Şimdi herkes elini vicdanına koyacak olsa, 14 Mayıs ve 28 Mayıs seçimlerinin adil olup olmadığına cevap verse çoğunluk ne der, seçimlere adil diyenlerin oranı ne olurdu acaba?
Hakikaten herkes bu seçimlerin adil şartlarda gerçekleştiğini gönül rahatlığıyla söyleyebilir mi?
Seçim öncesi bakanların hiç biri istifa etmedi, tüm devlet imkanları kullanıldı. Orantısız bir güç
ile mücadelesi vardı. Devlet gücü, Medya gücü, sosyal medyada troller, ekonomik güç... aklınıza ne gelirse seferber oldu. Buna rağmen Millet İttifakı Cumhurbaşkanlığı seçiminde %48 gibi bir oy oranına sahip olsa da bu yeterli gelmedi tabii. 50+1 oy alamayınca Kemal Kılıçdaroğlu seçilemedi. Ne diyelim ''hayırlısı olsun.''
Bununla birlikte bunca yapılan propagandaya karşın Millet İttifakı'nın da karşı hamleleri çok etkili olmadı, olamadı! Esasında bunun için tüm Millet İttifakı bileşenleri gerekli gayreti gösterdi mi? Tartışılır!

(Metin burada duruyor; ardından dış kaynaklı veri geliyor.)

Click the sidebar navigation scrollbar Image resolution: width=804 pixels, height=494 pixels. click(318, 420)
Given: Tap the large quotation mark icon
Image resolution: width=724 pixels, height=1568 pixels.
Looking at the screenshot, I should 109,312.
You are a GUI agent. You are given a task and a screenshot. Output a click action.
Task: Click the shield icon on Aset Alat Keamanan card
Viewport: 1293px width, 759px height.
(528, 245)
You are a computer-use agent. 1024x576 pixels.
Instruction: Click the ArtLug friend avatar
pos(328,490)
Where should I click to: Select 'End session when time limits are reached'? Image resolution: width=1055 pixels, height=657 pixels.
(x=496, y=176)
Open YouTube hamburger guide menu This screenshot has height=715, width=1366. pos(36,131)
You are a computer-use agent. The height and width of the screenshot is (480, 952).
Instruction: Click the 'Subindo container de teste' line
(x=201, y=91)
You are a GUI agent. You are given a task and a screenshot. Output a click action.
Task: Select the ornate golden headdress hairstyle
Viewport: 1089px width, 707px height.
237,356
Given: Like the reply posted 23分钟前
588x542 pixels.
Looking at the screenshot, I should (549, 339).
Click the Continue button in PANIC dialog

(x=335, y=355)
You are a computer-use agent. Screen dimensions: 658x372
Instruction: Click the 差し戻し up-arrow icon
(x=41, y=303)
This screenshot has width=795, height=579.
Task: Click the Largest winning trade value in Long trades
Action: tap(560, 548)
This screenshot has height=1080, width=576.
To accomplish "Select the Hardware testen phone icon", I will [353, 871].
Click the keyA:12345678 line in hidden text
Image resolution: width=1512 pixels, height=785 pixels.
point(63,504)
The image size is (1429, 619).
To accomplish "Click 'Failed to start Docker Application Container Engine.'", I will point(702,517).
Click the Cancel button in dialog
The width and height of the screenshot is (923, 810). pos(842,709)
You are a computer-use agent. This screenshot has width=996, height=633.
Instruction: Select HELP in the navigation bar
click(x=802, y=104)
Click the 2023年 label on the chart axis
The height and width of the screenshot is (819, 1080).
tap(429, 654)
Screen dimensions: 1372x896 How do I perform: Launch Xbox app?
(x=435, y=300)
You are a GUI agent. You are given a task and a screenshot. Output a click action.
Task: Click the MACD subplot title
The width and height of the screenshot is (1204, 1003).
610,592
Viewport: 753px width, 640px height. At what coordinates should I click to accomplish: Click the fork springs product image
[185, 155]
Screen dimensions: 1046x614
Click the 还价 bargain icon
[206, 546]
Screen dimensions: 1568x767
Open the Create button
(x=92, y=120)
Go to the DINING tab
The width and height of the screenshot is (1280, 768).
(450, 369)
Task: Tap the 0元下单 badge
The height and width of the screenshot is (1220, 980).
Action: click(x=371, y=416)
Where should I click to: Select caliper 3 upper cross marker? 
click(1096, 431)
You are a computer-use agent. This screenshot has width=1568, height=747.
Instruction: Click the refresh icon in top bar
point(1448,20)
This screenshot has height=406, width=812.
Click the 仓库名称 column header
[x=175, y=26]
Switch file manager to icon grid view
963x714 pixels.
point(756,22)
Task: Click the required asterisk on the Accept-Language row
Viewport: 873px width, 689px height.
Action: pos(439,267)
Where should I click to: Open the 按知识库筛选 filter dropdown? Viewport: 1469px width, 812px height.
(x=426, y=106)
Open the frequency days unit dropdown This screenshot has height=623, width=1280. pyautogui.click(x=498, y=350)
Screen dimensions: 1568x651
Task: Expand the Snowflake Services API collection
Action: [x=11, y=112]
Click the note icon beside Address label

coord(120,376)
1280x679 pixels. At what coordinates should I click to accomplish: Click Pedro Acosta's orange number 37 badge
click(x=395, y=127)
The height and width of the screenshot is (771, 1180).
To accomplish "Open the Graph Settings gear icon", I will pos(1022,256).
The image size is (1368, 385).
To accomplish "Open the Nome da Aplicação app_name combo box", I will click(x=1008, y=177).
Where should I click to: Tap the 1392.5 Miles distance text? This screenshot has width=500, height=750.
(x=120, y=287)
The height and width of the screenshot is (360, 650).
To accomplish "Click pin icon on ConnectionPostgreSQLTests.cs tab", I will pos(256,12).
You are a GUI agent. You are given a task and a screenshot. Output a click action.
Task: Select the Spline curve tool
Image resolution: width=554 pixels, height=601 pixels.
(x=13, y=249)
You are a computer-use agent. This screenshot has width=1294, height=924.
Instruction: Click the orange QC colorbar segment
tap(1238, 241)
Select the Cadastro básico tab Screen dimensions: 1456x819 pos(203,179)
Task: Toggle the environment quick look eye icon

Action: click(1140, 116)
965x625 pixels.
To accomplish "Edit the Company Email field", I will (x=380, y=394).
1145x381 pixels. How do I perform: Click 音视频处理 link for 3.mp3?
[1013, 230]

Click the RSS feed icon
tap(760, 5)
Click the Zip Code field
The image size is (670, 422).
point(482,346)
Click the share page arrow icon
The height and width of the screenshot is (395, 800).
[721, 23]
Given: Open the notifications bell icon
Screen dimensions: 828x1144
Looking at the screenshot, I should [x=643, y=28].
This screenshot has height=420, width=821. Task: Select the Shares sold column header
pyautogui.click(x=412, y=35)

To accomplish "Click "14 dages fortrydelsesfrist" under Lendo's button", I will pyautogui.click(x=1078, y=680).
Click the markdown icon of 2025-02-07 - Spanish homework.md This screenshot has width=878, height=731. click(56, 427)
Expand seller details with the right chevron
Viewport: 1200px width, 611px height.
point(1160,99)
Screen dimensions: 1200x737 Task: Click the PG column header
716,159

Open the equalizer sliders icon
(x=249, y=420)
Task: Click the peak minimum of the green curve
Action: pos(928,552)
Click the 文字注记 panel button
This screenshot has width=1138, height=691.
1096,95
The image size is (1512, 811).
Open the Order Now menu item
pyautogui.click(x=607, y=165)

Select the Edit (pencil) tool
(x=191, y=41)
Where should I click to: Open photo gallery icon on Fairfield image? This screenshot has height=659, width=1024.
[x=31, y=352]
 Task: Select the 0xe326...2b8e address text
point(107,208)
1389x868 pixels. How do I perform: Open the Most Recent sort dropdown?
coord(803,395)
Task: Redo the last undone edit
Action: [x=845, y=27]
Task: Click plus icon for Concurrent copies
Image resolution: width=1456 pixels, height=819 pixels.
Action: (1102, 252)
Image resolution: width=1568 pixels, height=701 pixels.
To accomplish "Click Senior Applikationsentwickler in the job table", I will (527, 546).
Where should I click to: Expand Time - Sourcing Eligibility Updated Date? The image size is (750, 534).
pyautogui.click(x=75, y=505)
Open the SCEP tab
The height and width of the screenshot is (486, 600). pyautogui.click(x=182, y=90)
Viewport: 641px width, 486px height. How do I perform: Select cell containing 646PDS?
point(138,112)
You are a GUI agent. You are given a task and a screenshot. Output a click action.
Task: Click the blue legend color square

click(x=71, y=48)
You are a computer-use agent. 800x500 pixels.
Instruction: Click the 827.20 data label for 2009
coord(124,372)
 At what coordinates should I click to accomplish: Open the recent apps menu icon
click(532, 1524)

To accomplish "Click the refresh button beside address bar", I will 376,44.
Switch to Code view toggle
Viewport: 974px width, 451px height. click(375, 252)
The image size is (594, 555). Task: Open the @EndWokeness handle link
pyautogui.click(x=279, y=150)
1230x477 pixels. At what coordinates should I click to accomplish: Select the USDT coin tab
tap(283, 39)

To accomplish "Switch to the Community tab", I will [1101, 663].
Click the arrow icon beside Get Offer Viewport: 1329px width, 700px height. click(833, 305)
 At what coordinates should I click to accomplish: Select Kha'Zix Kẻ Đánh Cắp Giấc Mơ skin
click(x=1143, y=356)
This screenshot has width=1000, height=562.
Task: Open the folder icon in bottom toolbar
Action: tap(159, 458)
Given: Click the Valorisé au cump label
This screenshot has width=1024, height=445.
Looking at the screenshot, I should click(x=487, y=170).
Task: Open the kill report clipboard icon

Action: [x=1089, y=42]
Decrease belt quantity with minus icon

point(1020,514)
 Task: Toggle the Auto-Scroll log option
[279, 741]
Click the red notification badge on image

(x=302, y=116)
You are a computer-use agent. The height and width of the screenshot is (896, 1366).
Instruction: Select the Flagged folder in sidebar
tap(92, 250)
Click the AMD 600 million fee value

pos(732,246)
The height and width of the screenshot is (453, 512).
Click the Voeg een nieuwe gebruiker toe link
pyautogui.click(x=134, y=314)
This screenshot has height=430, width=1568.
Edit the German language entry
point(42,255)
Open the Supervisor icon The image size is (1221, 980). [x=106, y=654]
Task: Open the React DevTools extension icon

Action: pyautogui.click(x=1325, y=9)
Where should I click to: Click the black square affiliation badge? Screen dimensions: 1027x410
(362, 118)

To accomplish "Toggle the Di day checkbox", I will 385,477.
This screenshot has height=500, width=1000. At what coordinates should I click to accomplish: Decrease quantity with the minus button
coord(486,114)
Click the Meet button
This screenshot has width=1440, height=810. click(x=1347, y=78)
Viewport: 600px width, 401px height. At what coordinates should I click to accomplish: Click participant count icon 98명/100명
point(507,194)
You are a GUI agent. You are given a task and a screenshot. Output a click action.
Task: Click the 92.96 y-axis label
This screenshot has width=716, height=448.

Hatta bazı yerlerde CHP teşkilatları CHP'li olan milletvekili listelerine dahi itiraz ettiler. CHP'li vekil adaylarını desteklemediler. 2018 seçimleri ile karşılaştırılınca kimi yerlerde 1-2-3- hatta 6 puana kadar oy kaybı yaşadılar.
Bu seçimde milliyetçilik koz olarak kullanıldı. Din öne çıkarıldı. İnsanlar ''vatanın bölüneceği'', ''inancını yaşayamayacağı'' algısı ile korkutuldu. Dozunda korku insanı frenleyip bazı tehlikelerden korursa da aşırı ve sürekli korku insanın sağlıklı düşünmesine engel olur, muhakeme yeteneğinin yitirilmesine neden olurmuş maalesef. O kadar ki seçmen ekonomi, yolsuzluklar iddiaları vb. ile vatan, din arasında tercih yapmaya zorlandı. Bu tekniği kullanarak hükûmet bu seçimi de lehine çevirmeyi başardı(!)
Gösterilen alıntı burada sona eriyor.